▶ [Exercise aim]: Reproduce the data below with each "Describe the element at coordinates" changed to "Identify the element at coordinates" and nothing else altered.

[Rows on where targets appear]
__________________________________________________
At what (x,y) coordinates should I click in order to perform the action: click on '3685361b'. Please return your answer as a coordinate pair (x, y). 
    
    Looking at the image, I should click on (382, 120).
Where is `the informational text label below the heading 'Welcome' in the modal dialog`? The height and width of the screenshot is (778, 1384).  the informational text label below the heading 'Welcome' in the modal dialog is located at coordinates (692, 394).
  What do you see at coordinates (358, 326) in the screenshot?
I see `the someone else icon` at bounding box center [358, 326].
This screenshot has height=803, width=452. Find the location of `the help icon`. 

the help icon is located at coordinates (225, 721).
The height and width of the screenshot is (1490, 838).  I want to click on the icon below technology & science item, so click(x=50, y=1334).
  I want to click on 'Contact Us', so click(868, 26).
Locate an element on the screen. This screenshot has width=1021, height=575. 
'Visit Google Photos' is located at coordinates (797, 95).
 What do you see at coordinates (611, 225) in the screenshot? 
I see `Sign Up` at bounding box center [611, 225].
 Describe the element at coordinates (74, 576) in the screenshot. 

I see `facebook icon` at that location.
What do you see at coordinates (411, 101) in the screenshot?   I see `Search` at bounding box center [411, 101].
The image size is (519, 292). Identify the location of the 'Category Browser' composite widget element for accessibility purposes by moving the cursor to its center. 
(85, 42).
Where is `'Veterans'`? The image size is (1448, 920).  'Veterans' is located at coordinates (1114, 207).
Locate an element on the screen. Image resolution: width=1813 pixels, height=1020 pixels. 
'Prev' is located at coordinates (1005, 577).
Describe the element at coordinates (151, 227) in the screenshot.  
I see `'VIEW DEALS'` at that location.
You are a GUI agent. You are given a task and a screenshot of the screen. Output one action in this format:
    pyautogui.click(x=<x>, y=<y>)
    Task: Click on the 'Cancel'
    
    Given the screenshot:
__________________________________________________
▶ [Solution for this task]:
At what (x,y) coordinates should I click in order to perform the action: click on '3685361b'. Please return your answer as a coordinate pair (x, y). 
    
    Looking at the image, I should click on (382, 120).
Where is `the informational text label below the heading 'Welcome' in the modal dialog`? The height and width of the screenshot is (778, 1384).  the informational text label below the heading 'Welcome' in the modal dialog is located at coordinates (692, 394).
  What do you see at coordinates (358, 326) in the screenshot?
I see `the someone else icon` at bounding box center [358, 326].
This screenshot has height=803, width=452. Find the location of `the help icon`. 

the help icon is located at coordinates (225, 721).
The height and width of the screenshot is (1490, 838).  I want to click on the icon below technology & science item, so click(x=50, y=1334).
  I want to click on 'Contact Us', so click(868, 26).
Locate an element on the screen. This screenshot has width=1021, height=575. 
'Visit Google Photos' is located at coordinates (797, 95).
 What do you see at coordinates (611, 225) in the screenshot? 
I see `Sign Up` at bounding box center [611, 225].
 Identify the element at coordinates (74, 576) in the screenshot. 

I see `facebook icon` at that location.
What do you see at coordinates (411, 101) in the screenshot?   I see `Search` at bounding box center [411, 101].
The image size is (519, 292). Identify the location of the 'Category Browser' composite widget element for accessibility purposes by moving the cursor to its center. 
(85, 42).
Where is `'Veterans'`? The image size is (1448, 920).  'Veterans' is located at coordinates (1114, 207).
Locate an element on the screen. Image resolution: width=1813 pixels, height=1020 pixels. 
'Prev' is located at coordinates (1005, 577).
Identify the element at coordinates (151, 227) in the screenshot.  
I see `'VIEW DEALS'` at that location.
You are a GUI agent. You are given a task and a screenshot of the screen. Output one action in this format:
    pyautogui.click(x=<x>, y=<y>)
    Task: Click on the 'Cancel'
    
    Given the screenshot:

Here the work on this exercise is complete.